- _WHAT IS NEEDED_: When you reach the line with "Viewport: 1162px width, 635px height." in the listing below, write out that line and every one after it exactly, and skip the pictures.

- _DATA PROVIDED_:
===
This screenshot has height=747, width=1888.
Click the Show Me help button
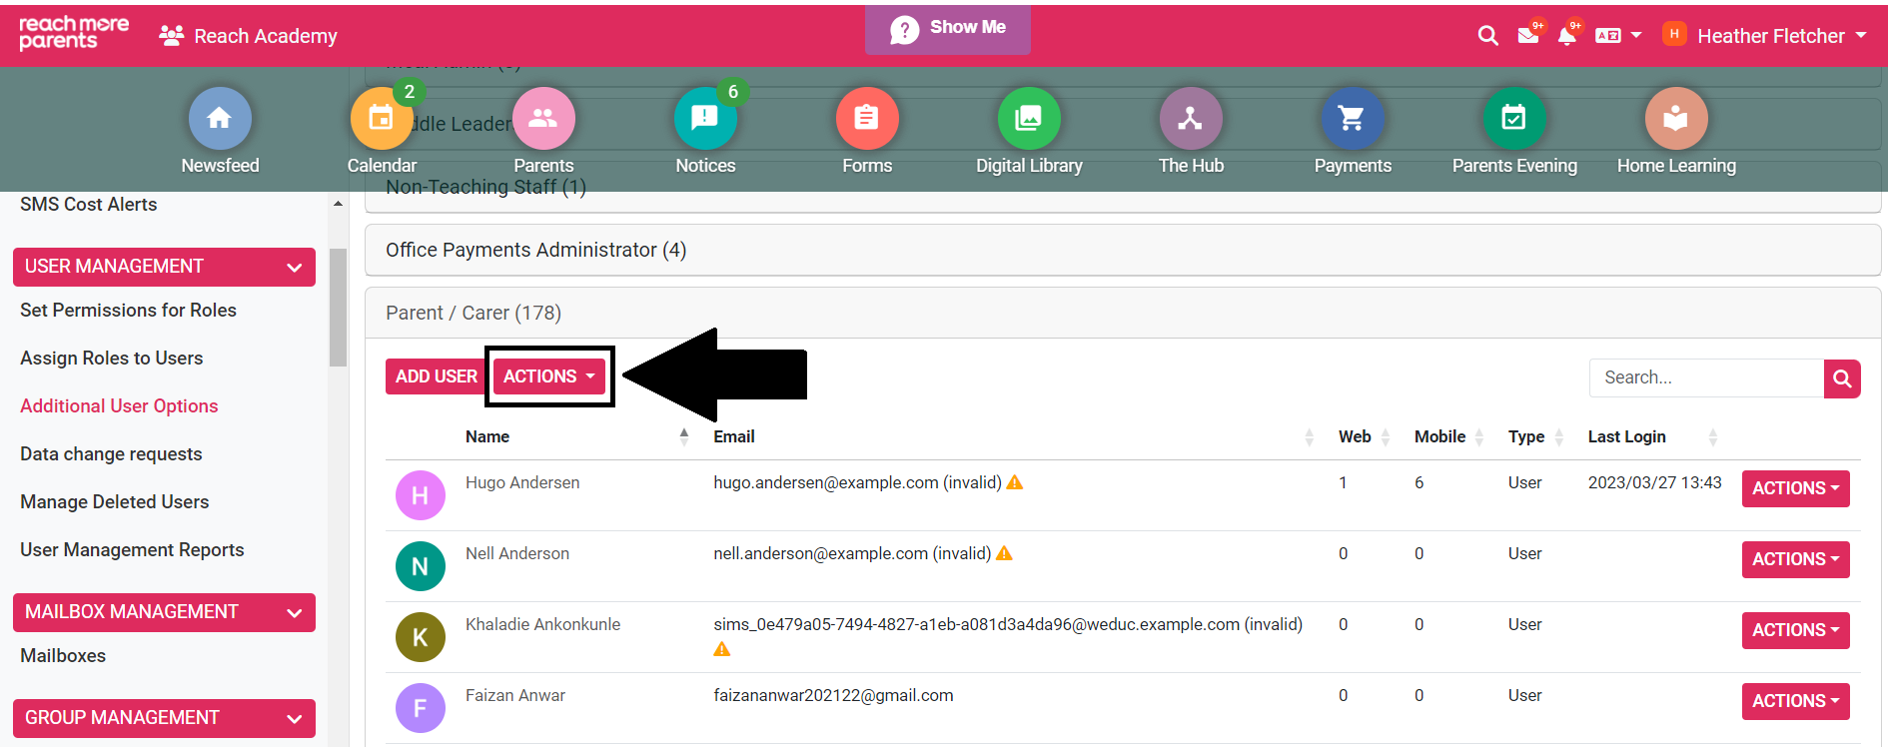(x=947, y=28)
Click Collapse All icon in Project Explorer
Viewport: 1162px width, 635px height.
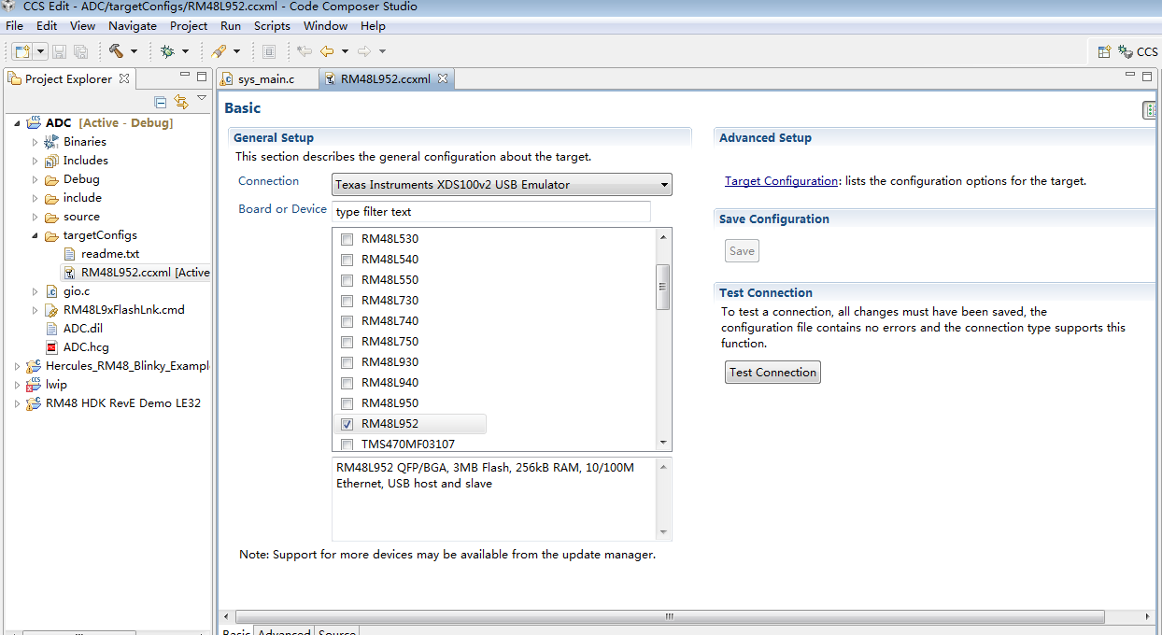coord(160,102)
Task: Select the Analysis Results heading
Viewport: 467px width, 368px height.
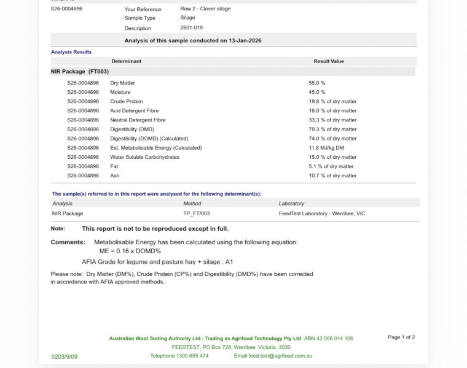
===
- _THE COMPLETED TASK_:
Viewport: 1162px width, 635px height.
coord(160,102)
Task: Select the Analysis Results heading
Viewport: 467px width, 368px height.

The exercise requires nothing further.